By the early nineteenth century, Han Kik Ko was already a significant landlord in East Java. He owned land outside Surabaya, and rented a country estate in Kraton, in the Residency of Pasuruan, consisting of 12 villages and 2,538 residents. His first government appointment was as Kapitein der Chinezen of Pasuruan.

The Kapitein played an important role as a pioneer in the sugar industry in East Java. The region's oldest sugar mill, dating to 1799, was established by the Kapitein on his estate in Pasuruan.

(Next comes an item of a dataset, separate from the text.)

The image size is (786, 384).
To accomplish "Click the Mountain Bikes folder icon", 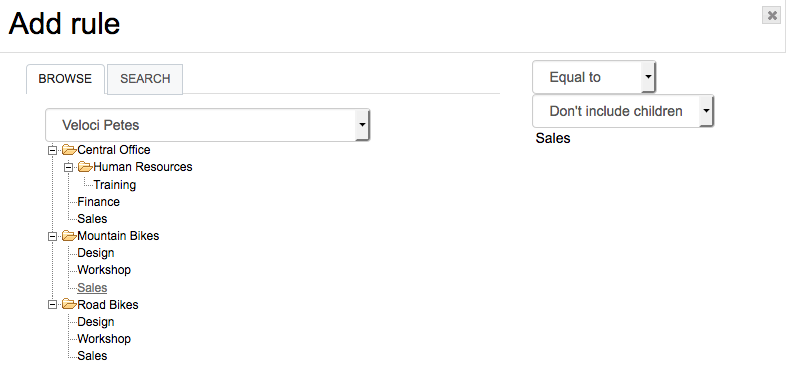I will (x=69, y=236).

In 1810, after the purchase of Besuki and Panarukan by Majoor Han Chan Piet, the Kapitein followed his elder brother's example by buying the district of Probolinggo. He agreed to pay one million Spanish dollars in a series of instalments to the government of Herman Willem Daendels, Governor-General of the Dutch East Indies during the Interregnum (1806–1815).

Daendels subsequently promoted the Kapitein to Majoor der Chinezen, as well as Regent of Probolinggo with the Javanese noble title of Tumanggung. The new Majoor-Regent had direct authority over 150,000 people; his brother, Majoor Han Chan Piet, ruled the districts of Besuki and Panarukan through allied members of the traditional Javanese bureaucracy, including Muslim members of the Han family of Lasem.

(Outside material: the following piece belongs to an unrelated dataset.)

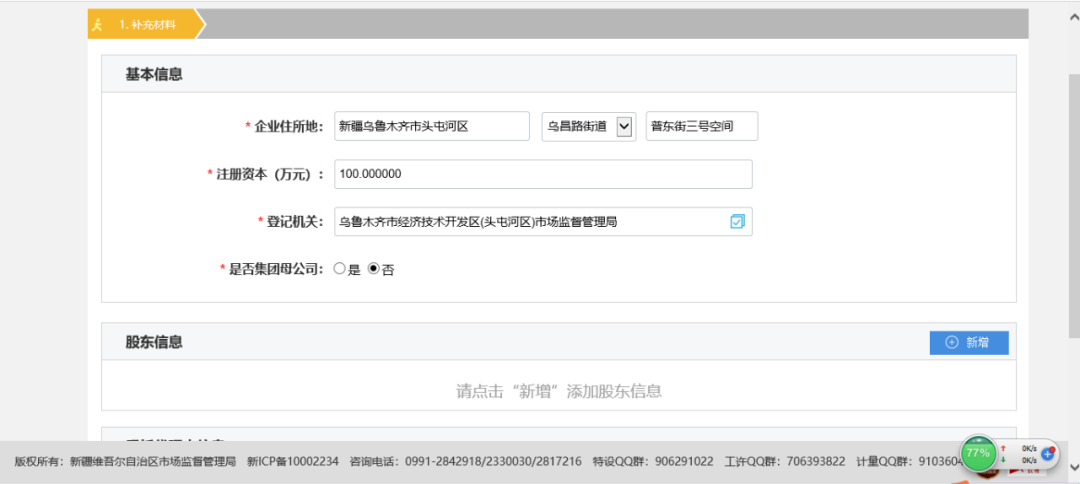Click 新增 to add shareholder info
Viewport: 1080px width, 484px height.
click(968, 343)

During Majoor Han Kik Ko's rule new methods of irrigation were implemented, rice cultivation increased, and new crops were introduced. The Majoor-Regent also encouraged Madurese immigration into his territory in order to increase its population.

He was accused of despotism in his rule of Probolinggo; fifty percent of all crops grown in the district was taken as tribute and the rest was purchased compulsorily by the Majoor-Regent for a low price. There were taxes on many other things, from living people to funerals and buffaloes.

On 18 May 1813, an uprising broke out – later dubbed Kepruk Cina ('Attack on the Chinese'). At the time, Majoor Han Kik Ko was entertaining visiting British dignitaries, all of whom were caught unaware. The Majoor-Regent and some of his guests were killed by the rebels.

==Aftermath==
The British government of Sir Stamford Raffles, who had succeeded Daendels as Governor-General, repurchased the district from the Majoor-Regent's heirs. In return, three of the latter's sons were given a lifelong usufruct of the district.

The family connection with both Pasuruan and Probolinggo was maintained. Four of the Majoor-Regent's sons were active in the sugar industry in Pasuruan, and left descendants who maintained their prominence in the region. Han Tjan Gwan, second son of the Majoor-Regent, moved back to Probolinggo and was appointed its Kapitein der Chinezen from 1847 until 1860.

Descendants of the Majoor's Javanese uncle, Ngabehi Soero Pernollo, also maintained government positions in Probolinggo. The latter's grandson, Raden Soetik (from 1816 until 1818), and great-grandson, Raden Karaman (in 1856), were both appointed Regents of Probolinggo in succession to their Chinese cousin.